Nach dem Streit im Oval Office zündet das Weisse Haus die nächste Eskalationsstufe. Es ist ein weiterer Hinweis, dass Washingtons prorussischer Kurs mehr als blosse Verhandlungstaktik sein könnte.
Die Warnsignale verdichteten sich bereits am Montag fortlaufend. Am Abend herrschte dann Klarheit. Regierungsfunktionäre liessen die amerikanischen Medien wissen, dass die USA sämtliche Militärhilfe für die Ukraine vorerst auf Eis legen. «Der Präsident hatte klar gemacht, dass er einen Frieden anstrebt. Unsere Partner müssen diesem Ziel verpflichtet sein», hiess es aus dem Weissen Haus. «Wir pausieren und überprüfen unsere Hilfe, um sicherzustellen, dass sie zu einer Lösung beiträgt.»
Die Entscheidung erfolgte offenbar bei einem Treffen im kleinen Kreis. Daran beteiligt waren neben Trump sein Aussenminister Marco Rubio, Vizepräsident J. D. Vance, Verteidigungsminister Pete Hegseth, die Geheimdienstkoordinatorin Tulsi Gabbard und der Nahost-Gesandte Steve Witkoff. Bei fast allen handelt es sich hierbei um Personen, die schon länger zu den Ukraine-Kritikern gehören. Hegseth ordnete vergangene Woche an, offensive Cyber-Aktivitäten gegen Russland einzustellen.

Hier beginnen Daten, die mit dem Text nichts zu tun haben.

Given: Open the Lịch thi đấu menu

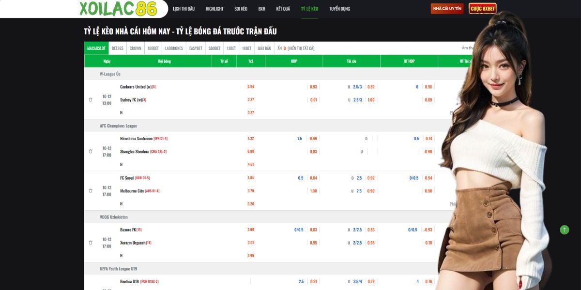Looking at the screenshot, I should 183,9.
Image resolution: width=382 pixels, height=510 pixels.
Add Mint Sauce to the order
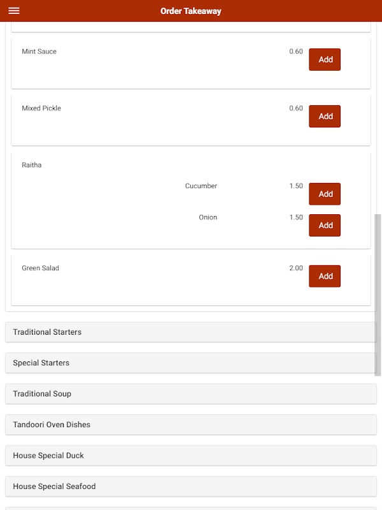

Der Stopp der Militärhilfe kann gemäss der amerikanischen Regierung revidiert werden, sollte sich der ukrainische Präsident Wolodimir Selenski «in gutem Glauben» an den Friedensbemühungen beteiligen. Angeblich erwartet Trump mindestens eine Entschuldigung von Selenski für den Streit im Oval Office am Freitag, um die Beziehungen zu reparieren. «Er sollte dankbarer sein», betonte der amerikanische Präsident am Montag. Gemäss Selenski liefern die USA momentan 30 Prozent der im Krieg eingesetzten Waffen.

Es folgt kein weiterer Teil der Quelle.